Judge Rejects Bergen Prosecutor's Bid to Compel Defense Lawyer's Testimony Against His Client
The judge ruled prosecutors failed to show they could not obtain the information elsewhere.
August 16, 2019 at 06:16 PM
4 minute read
A Superior Court judge has denied a motion by the Bergen County Prosecutor’s Office to compel a criminal defense lawyer to testify before a grand jury against his own client.
Judge Margaret Foti issued a written ruling Thursday on the motion to compel Bloomfield attorney Landry Belizaire to testify about his representation of Roydell Cameron on sexual assault charges. But the judge’s 28-page opinion has not been made public because the prosecutor’s office sought to have it placed under seal. The prosecutor’s office said the opinion should not be made public because it contains grand jury information.
On Friday, Foti ordered prosecutor to identify content in the opinion that it wants to redact, and then other parties in the case will have a chance to review the proposed redactions.
Foti ruled that the prosecutor’s office is not entitled to subpoena Belizaire because it failed to demonstrate the information it seeks is not available elsewhere, according to Raymond Brown Jr. of Scarinci Hollenbeck in Lyndhurst, who represents Belizaire along with colleague Rachel Simon.
“The important point here is a relatively young lawyer, under pressure from the state, stood up and said ‘I will assert my attorney client privilege.’ Thereafter, many in the defense bar rallied to this cause, because this is a critically important issue,” Brown said. “If clients can’t trust their lawyers to keep their conversations in confidence, the system of justice collapses.”
The prosecutor’s office announced in April that it was charging Cameron in connection with a sexual assault that took place in 2005 in Palisades Park. After Cameron retained Belizaire and arranged to surrender to police, he failed to appear at the scheduled time. Cameron was later apprehended at John F. Kennedy Airport, where he had boarded a plane for Jamaica.
The prosecutor’s office served Belizaire with a subpoena duces tecum for documents, including all communications with his client and with any third parties concerning the voluntary surrender. The subpoena also seeks to compel Belizaire to testify against his client before a grand jury. The move by the prosecutor’s office left Belizaire conflicted out of representing Cameron, and he had to withdraw. Cameron is now represented by Hackensack attorney Brian Neary.
The prosecutor’s office has claimed that the crime-fraud exception to attorney-client privilege applies to its subpoena of Belizaire. The assistant prosecutor on the case, Danielle Grootenboer, has stated that she doesn’t think Belizaire was complicit in Cameron’s attempt to flee.

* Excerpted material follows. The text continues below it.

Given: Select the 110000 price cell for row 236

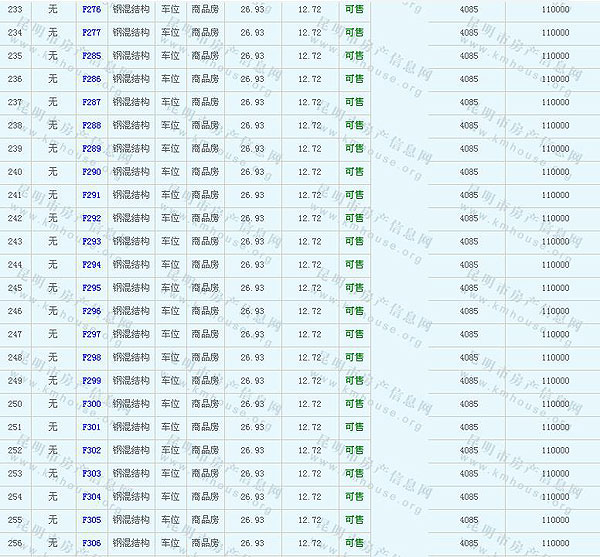Looking at the screenshot, I should [x=555, y=79].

Foti denied the prosecutors’ motion after hearing from two amici curiae, the Association of Criminal Defense Lawyers-New Jersey and the National Association of Criminal Defense Lawyers, which objected to the attempt to compel Belizaire to testify.

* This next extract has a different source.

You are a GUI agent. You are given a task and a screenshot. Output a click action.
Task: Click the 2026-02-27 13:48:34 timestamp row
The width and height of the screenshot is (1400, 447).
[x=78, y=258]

“The state treated this like it was an ordinary witness to the grand jury—that was the thing that was disturbing, not recognizing how central the lawyer-client relationship is,” said Alan Silber of Pashman Stein Walder Hayden in Hackensack, who represented the National Association of Criminal Defense Lawyers along with colleague Dillon McGuire.
Matthew Adams of Fox Rothschild in Morristown, along with associate Marissa Koblitz Kingman, represents the Association of Criminal Defense Lawyers-New Jersey. Adams said there will be an effort to convince Attorney General Gurbir Grewal that prosecutors must seek special permission from the attorney general before seeking to compel a defense lawyer to testify against a client. Federal prosecutors are already required to seek permission from the U.S. attorney before serving a subpoena on a defense lawyer, Adams said.

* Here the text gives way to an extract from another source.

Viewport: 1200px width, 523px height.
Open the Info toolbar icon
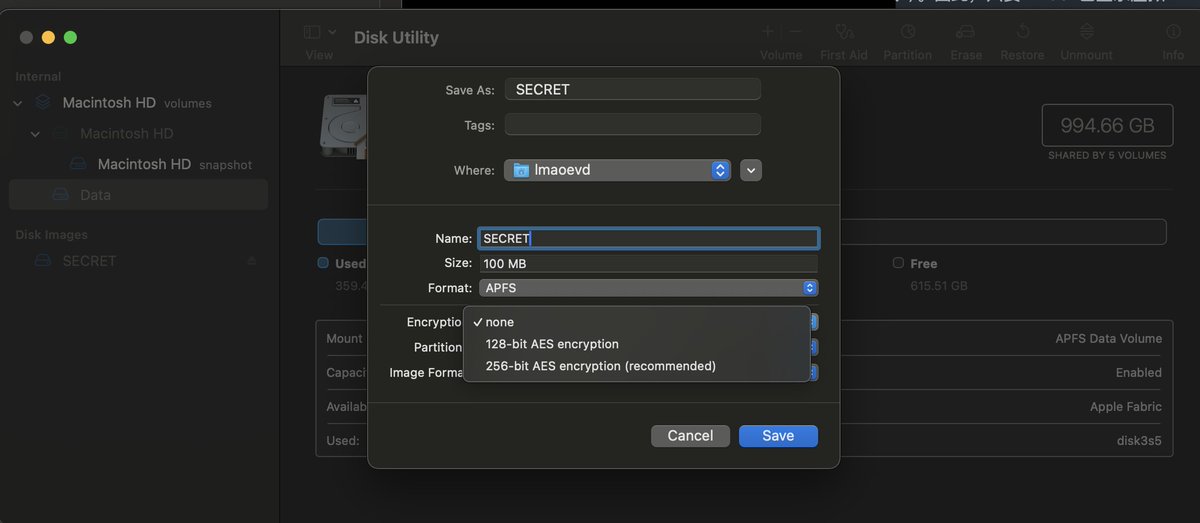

“It’s a matter of such constitutional significance that it ought to be done in the narrowest of circumstances,” Adams said.
Neary, the Hackensack lawyer who took over as counsel to Cameron when Belizaire was conflicted out, was pleased with the judge’s ruling. “Everybody wins when a court protects a person’s sacred right to counsel, especially when faced with the state’s attack on that relationship,” he said. In 1989, Neary represented attorney Joseph Nackson in a case that is considered a seminal authority on attorney-client privilege. In that case, In re Nackson, the court ruled that the attorney properly refused to disclose to a grand jury the whereabouts of a client who consulted him about a fugitive warrant.
Maureen Parenta, spokeswoman for the Bergen County Prosecutor’s Office, declined to comment on the ruling.